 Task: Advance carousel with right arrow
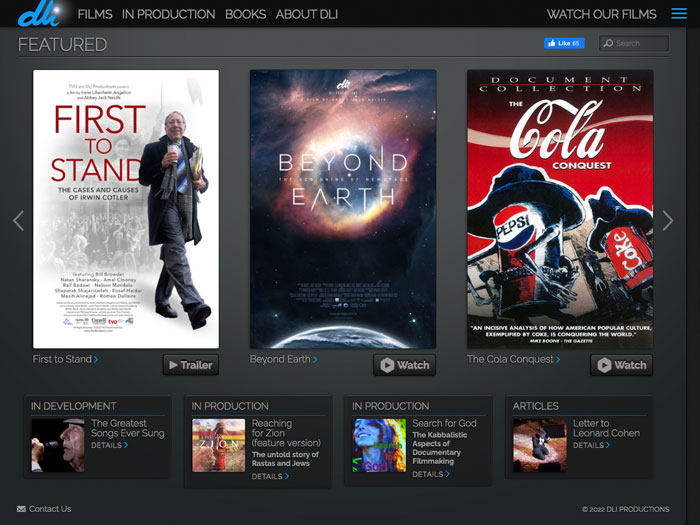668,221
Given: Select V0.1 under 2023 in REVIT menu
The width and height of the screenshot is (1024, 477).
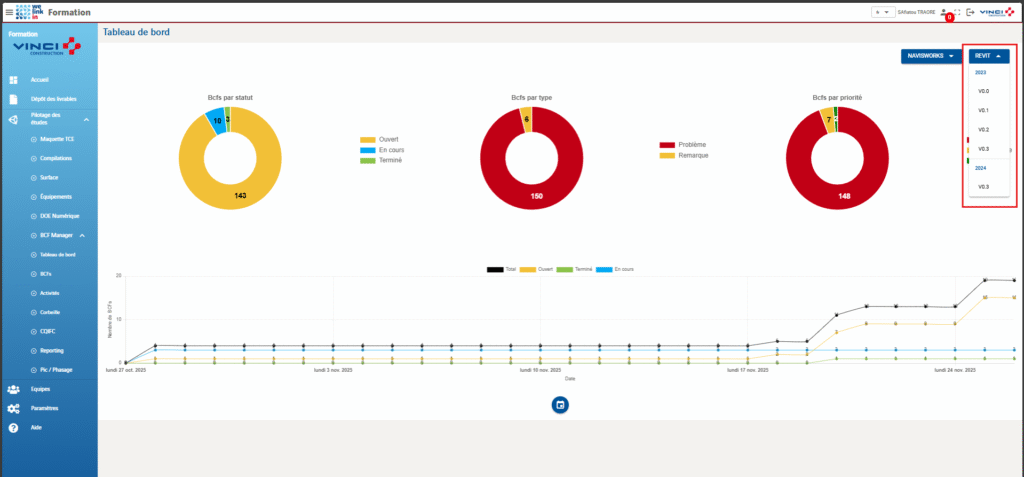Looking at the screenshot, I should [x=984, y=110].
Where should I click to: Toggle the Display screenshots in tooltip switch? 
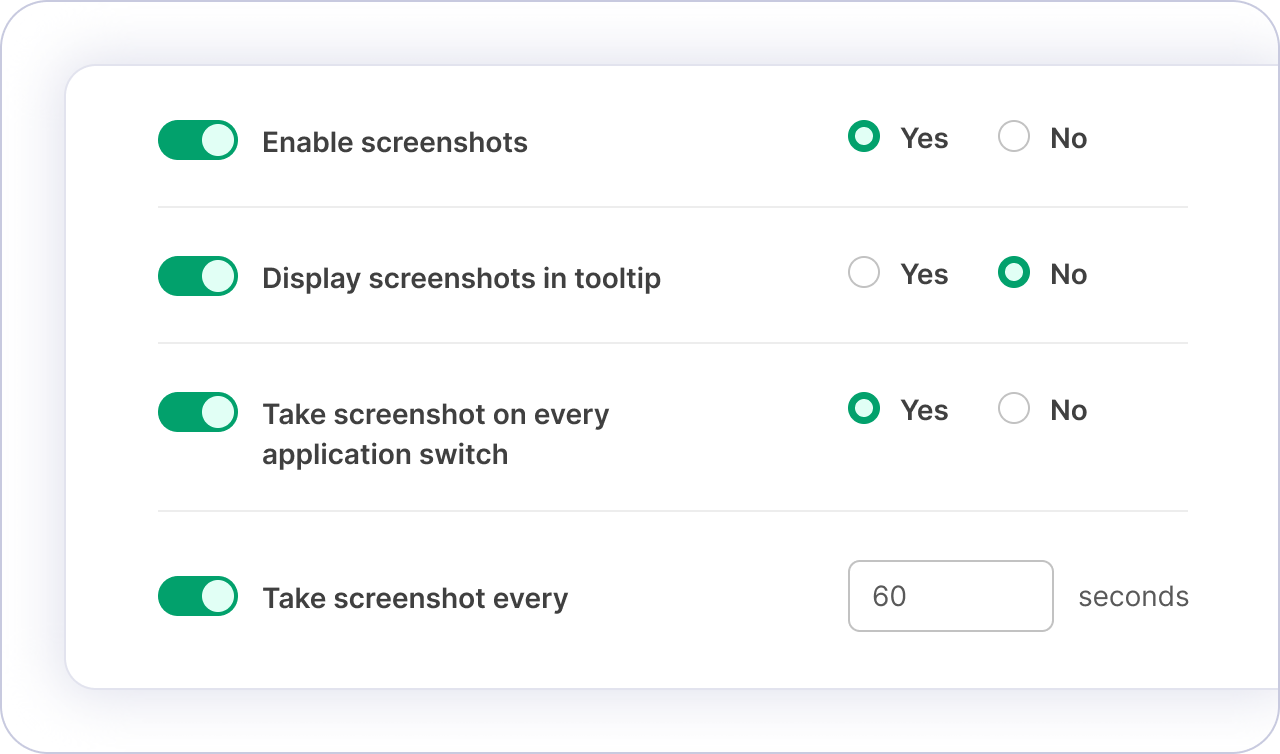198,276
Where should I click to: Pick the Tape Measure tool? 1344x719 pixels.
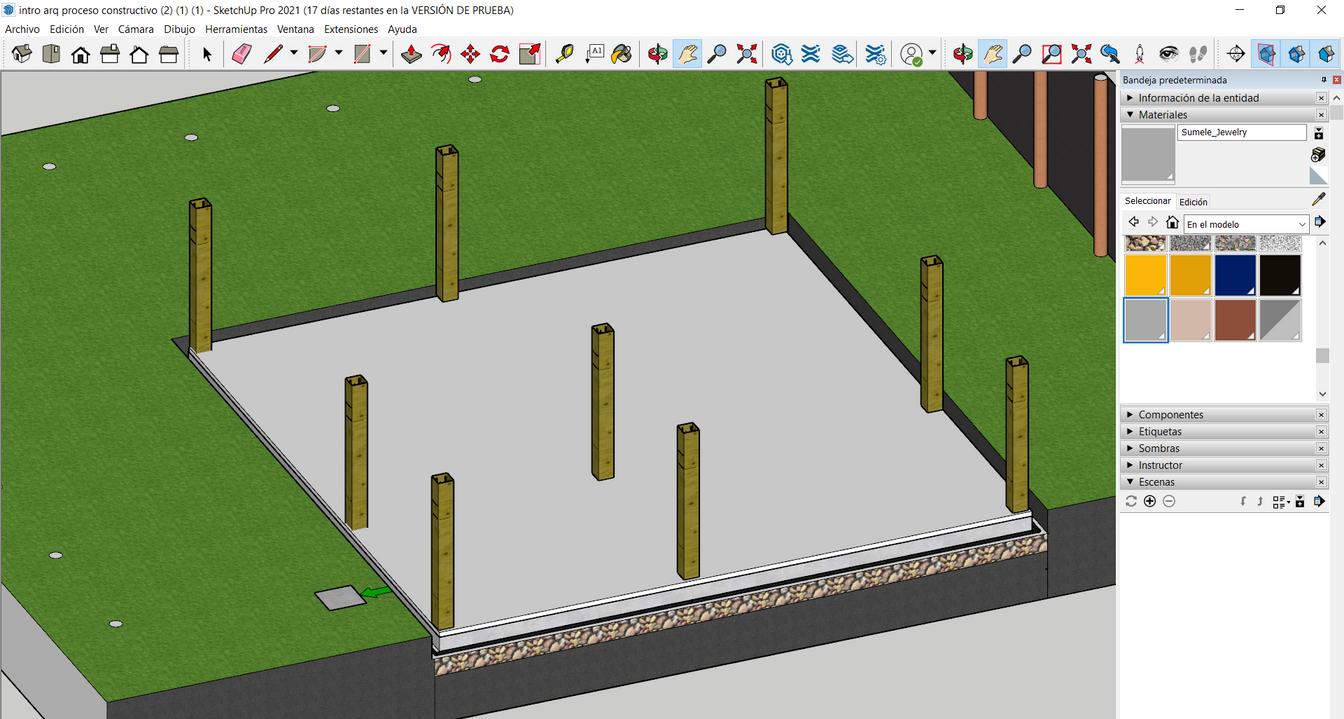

TASK DETAILS:
Please transcribe the listing exactly as it stands, but omit its pictures.

SOLUTION TO THE PROBLEM:
 Task: Advance carousel with right arrow
668,221
Given: Select V0.1 under 2023 in REVIT menu
The width and height of the screenshot is (1024, 477).
Looking at the screenshot, I should [x=984, y=110].
Where should I click to: Toggle the Display screenshots in tooltip switch? 
198,276
Where should I click to: Pick the Tape Measure tool? 1344x719 pixels.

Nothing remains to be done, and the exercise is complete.